Scala Stream Collector on Elastic Beanstalk - how to configure and run?

hi all

I am setting up the pipeline for the first time on AWS and would really appreciate any help to cover the missing documentation from the setup guide. I promise that once I have this running, I’ll post my detailed setup here as reference!

I am trying to get the scala collector setup on an Elastic Beanstalk. From my understanding this should be fairly straightforward. I used a few very helpful support topics and the official setup guide for clojure as a reference.

However, I am not able to get the collector running. Here are some steps I followed:

  1. Tested on my local dev (127.0.0.1 on port 8080) and with sink set as stdout. This worked.
  2. I created an EB with the web server environment type (with java as the configuration) and ELB enabled.
  3. I uploaded a zip file with the Procfile, collector jar and the above config file in it. For testing, I kept the settings in the config file the same as I used for local testing (ie interface:127.0.0.1, port 8080, sink: stdout). The Procfile contents were: web: ./snowplow-stream-collector --config test.conf
  4. Note: I will eventually set this up with kinesis but I wanted to test it on stdout first. Can this be an issue as well?

The EB starts up successfully. Accessing the EB url gives the nginx 502 error. But I am assuming that this is the error on port 80 which the EB starts up automatically due to the web server config on the EB. But trying to access the <eb_url:8080> refuses the connection completely. I cannot telnet or stat this port on the server at all.

I accessed the EC2 volume being used and checked the processes. I can see the line java -jar ./snowplow-stream-collector --config ih.conf so the process is running. But not sure where and why is it inaccessible? Is it a firewall issue (the EB is not inside a VPC)?

Would appreciate any help…thanks all!

UPDATE: while trying to figure this out, i tried the above with 2 kinesis streams (good and bad) and got the same result ie it worked when testing locally, but not in the EB. Thanks!

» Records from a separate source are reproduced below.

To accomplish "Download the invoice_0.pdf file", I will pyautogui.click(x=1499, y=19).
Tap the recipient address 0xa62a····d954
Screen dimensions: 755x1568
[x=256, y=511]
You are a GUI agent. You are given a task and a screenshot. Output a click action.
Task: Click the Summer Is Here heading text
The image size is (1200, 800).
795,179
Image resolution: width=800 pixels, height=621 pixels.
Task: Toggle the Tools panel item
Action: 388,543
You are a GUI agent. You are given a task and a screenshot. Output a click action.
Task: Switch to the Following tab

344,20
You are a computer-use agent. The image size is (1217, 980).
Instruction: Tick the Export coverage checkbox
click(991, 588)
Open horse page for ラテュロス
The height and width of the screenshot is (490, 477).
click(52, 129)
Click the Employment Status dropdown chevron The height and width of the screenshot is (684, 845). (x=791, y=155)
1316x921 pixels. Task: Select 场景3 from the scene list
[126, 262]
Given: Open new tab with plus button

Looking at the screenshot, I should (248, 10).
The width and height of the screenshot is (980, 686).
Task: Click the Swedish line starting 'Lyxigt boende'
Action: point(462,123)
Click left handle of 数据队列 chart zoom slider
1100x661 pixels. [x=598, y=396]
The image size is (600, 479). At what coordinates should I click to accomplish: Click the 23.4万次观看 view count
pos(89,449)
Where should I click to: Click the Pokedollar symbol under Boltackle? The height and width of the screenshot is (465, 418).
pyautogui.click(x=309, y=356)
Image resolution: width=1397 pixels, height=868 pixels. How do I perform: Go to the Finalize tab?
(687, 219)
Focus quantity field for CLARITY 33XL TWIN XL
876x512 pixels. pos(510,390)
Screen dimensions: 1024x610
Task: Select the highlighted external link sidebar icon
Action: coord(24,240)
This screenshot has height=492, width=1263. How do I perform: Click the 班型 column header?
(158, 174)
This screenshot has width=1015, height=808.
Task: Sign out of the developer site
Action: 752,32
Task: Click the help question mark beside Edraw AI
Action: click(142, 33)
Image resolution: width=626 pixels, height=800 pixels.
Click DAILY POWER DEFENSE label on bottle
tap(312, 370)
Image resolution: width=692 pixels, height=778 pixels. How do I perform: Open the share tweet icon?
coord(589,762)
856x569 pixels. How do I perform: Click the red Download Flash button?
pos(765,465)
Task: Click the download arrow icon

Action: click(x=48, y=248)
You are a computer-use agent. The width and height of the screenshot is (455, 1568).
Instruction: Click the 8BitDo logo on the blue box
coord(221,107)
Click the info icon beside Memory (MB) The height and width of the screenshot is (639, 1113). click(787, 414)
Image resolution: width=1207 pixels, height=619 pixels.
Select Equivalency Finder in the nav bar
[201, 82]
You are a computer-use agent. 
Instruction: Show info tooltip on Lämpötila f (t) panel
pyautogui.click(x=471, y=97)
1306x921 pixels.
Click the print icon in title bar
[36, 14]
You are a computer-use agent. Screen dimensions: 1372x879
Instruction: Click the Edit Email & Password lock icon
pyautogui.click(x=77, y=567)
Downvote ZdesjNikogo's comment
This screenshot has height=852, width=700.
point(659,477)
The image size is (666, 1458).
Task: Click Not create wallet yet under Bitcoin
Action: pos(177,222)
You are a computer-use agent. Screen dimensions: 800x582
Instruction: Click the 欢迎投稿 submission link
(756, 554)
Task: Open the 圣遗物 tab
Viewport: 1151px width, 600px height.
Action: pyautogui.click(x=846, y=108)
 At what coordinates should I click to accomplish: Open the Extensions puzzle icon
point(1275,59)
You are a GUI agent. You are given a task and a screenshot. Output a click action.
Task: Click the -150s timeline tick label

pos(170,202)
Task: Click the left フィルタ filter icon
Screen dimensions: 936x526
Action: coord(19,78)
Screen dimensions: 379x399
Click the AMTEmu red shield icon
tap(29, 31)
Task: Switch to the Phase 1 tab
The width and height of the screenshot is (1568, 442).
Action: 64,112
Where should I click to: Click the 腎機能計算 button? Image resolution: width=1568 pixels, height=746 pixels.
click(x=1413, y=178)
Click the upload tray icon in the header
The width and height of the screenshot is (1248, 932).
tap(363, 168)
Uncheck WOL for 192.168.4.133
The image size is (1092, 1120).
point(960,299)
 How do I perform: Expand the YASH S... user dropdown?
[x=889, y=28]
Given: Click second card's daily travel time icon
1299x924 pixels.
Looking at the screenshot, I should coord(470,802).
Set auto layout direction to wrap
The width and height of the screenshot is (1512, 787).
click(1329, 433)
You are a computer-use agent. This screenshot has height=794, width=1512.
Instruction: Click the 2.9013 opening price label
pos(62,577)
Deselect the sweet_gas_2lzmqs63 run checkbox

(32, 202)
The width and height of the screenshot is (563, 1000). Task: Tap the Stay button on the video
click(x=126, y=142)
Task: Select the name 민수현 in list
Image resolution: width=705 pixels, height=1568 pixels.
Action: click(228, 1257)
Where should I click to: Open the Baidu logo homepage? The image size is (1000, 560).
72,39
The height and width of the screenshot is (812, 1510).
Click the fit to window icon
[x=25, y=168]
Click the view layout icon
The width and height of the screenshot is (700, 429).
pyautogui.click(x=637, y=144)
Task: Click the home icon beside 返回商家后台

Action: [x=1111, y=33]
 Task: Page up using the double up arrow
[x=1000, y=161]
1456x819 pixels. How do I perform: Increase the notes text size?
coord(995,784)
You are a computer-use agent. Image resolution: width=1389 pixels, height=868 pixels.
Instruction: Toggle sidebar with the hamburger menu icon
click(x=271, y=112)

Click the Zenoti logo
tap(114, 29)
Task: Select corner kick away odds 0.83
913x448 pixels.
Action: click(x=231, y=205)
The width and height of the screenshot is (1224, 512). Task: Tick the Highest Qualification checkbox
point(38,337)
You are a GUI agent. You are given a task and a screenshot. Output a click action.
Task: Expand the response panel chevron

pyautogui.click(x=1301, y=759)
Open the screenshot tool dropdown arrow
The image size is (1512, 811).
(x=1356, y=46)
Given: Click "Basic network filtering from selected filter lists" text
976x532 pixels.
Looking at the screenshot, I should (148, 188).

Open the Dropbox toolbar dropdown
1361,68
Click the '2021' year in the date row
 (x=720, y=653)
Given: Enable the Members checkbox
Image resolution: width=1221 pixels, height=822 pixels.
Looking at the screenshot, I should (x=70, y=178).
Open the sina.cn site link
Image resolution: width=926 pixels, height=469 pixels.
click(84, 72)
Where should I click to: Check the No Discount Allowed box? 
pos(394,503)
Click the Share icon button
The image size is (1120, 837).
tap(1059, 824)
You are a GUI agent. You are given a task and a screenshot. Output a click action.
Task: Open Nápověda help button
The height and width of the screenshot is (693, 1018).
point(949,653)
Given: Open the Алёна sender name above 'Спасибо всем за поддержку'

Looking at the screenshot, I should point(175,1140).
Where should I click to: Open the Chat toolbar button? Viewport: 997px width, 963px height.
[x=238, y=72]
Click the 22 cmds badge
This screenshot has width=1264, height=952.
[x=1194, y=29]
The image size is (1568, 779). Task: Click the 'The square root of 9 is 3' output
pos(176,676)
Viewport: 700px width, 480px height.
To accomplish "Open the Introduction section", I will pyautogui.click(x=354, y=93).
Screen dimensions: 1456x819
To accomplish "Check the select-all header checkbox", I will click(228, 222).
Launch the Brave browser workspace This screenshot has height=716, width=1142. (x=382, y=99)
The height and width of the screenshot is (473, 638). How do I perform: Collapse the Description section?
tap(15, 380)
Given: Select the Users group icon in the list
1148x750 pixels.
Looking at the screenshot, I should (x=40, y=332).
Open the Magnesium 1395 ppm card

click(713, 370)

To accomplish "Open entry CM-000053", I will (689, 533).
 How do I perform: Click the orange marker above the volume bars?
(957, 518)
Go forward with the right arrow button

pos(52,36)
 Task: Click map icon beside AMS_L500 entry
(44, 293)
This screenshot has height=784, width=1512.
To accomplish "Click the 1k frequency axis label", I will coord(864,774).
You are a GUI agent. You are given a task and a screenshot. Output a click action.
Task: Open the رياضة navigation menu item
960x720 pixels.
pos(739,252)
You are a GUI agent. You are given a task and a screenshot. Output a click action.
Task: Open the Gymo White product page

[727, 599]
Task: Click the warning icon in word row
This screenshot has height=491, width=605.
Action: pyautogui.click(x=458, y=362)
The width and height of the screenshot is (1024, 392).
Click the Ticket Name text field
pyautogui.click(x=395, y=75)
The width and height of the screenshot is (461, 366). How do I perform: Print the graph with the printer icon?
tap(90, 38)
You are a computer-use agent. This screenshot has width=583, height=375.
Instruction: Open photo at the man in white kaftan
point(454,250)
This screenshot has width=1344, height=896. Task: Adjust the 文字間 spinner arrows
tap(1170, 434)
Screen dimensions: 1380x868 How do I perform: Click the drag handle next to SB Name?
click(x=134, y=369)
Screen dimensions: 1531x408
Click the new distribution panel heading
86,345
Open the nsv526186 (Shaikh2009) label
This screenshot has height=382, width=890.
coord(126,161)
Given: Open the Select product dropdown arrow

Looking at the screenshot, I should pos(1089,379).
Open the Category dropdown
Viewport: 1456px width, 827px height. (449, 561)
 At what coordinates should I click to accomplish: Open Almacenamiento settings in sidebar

UPDATE 2: OK…doing some more debugging, seems like it was partly AWS setup at fault. The EB created a default security group with this application, which of course, did not allow 8080 inbound! So I added 8080 as a rule, and I was able to access to server! But weirdly I could not use the EB url to do so, I had to use the EC2 IP address (or amazon public dns) to access it. That doesn’t sound right to me…Also eventually I would like to run the collector on port 80. How can I do that on this application and override the nginx process that runs on it by default? Thank a million!

UPDATE 2: Now after a few retries, I can access the EB url (eg. *.us-east-1.elasticbeanstalk.com) to access the box on port 8080. But as above, if I configure the scala conf to use port 80, it doesn’t work since the server box’s default web server (nginx) takes control. How can I disable this so I can use the scala collector at the standard port 80?
Hope someone can help as it really can’t be all that difficult :slight_smile:

UPDATE3: Sorry for using the forum as a rather verbose running log of my activities - but I am hoping the resolution will help others struggling at this stage as well. So leaving the previous EB as is, I tried the same approach by building in an ELB/ASG with the EB (since this is highly recommended byt the snowplow team anyhow). Now I cannot expose the port 8080 from outside anymore. I can still use the ec2 box’s IP and return OK for port 80, but that defeats the purpose of the ELB anyhow. So its a bit of a catch22 here. I can work with 8080 but the ELB doesn’t allow connecting to it. But if I switch to port 80 (ideal) or possibly https (443) then the default nginx takes over the requests.

Would appreciate any help or guidance…thanks very much!

OK…I decided to answer this myself in case it helps others. The issue was essentially at the AWS implementation end. Here’s what I finally did to get the scala collector working on port 8080 through and ELB inside a VPC:

  1. Create and EB inside an ELB (and a VPC in my case). I used a public subnet in the VPC for the ELB and the instance.

  2. Set the health check url to /health

  3. Once started, I had to update the Load Balancer settings: set listener for port 80 to instance port 8080.

  4. I updated the Load Balancer’s security group settings (inbound and outbound) to map port 8080 to any source.

  5. I updated the instance’s security group settings to allow inbound 8080 traffic from any source.

Finally, with these edits, I was able to connect to the collector on standard http port through the ELB! I will eventually set it up to work on https instead but I assume the process will be similar.

Considering the number of manual steps required above, I wonder if there’s a way to automate them so we don;t have to go through these steps at every ELB setup.

I would love to hear comments from others…while I resume further digging into snowplow…and I am sure I will have more questions to post!

Thanks very much!

1 Like

Thanks for sharing your experiences @kjain!

Thanks @kjain for share. Can you upload the config file to here?

My case:
Setup Stream Collector in EBL(select “java”, not need Tomcat).
Procfile should:
web: java -jar snowplow-stream-collector-kinesis-0.15.0.jar --config movan-stream-collector.conf
Done.
All work well!